With a nickname like Velcrow Ripper (his real name is Steven Ripper and his friends call him Crow), it’s not surprising that he is a self-realized, somewhat autonomic, individual. He writes, shoots and edits his films and co-runs his film company. “When I’m in the field shooting, I’m already seeing the scenes edited. It’s like, we’re not complete unless there’s a little bit of everything in us and film is a beautiful metaphor for that as a creative expression.”

But he can be possessive about that expression, and when Achbar suggested he open himself to holding public feedback screenings of _Fierce Light_’s rough cuts, “Ripper was initially not enthused.” Says Achbar: “It had been an ‘ego challenge,’ but he went for it, and by the end, he cheerily admitted that there was no such thing as too many feedback screenings.”

Fierce Light, which cost $1.1 million, is being distributed in Canada through Entertainment One’s Seville Pictures. In addition, Hawrysh plans to work with co-producers at the NFB to develop community outreach programs, such as spiritual activist conferences held in conjunction with screenings in each city. “We want to have a social marketing push,” Ripper told Playback magazine in October. “We have a great track record with ScaredSacred, which we self-released, and an enormous fan base, which we’ll tap into. We want that group of supporters to mobilize the audience in each community when the film is released.”

In Vancouver, at the premiere’s after-party, a fiery, young woman in a red dress talked at length with Ripper and later they free-style danced together.

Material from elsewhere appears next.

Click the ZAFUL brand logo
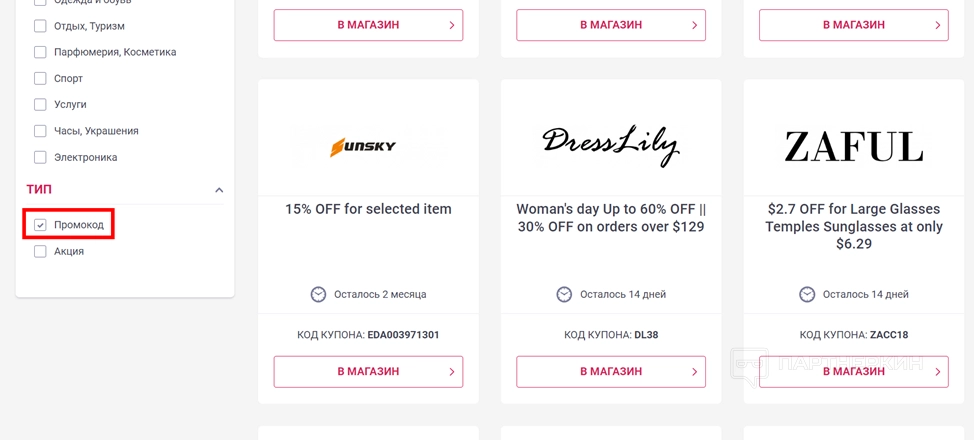Image resolution: width=974 pixels, height=440 pixels. point(853,147)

She is Sera Beak, a Harvard-trained scholar of world religion and mysticism, and author of The Red Book: A Deliciously Unorthodox Approach To Igniting Your Divine Spark. She’s the mini-skirt-clad “spiritual cowgirl” in Fierce Light, whose message is: we’re all spiritual; spiritualism is knowing yourself, being authentic, and if that’s sexy, go for it. Happily, this is the focus of one of Ripper’s next films. He and the San Francisco-based Beak are collaborating on a documentary called, Redvolution Dare to Disturb the Universe. “It’s about rebel or outlaw spirituality,” says Ripper. “Next weekend, we’re interviewing Tom Robbins (Even Cowgirls Get the Blues). We’re looking for twisted mystics.”

Ripper’s other project is the follow-up to ScaredSacred and Fierce Light, the third of the trilogy. Evolve Dissolve: Another World is Here is another “quest” film, in which Ripper will search for models of other worlds that exist right now. He says it starts with the Big Bang, and moves through science and spiritual plains to the present, with glimpses of a utopian future. Current example: In Gaviotas, Colombia, a formerly inhospitable salt desert has been transformed by an Italian visionary into a sustainable village, complete with forests and clever inventions to harness energy.

“It’s a place where new models of possible futures are being lived,” says Ripper.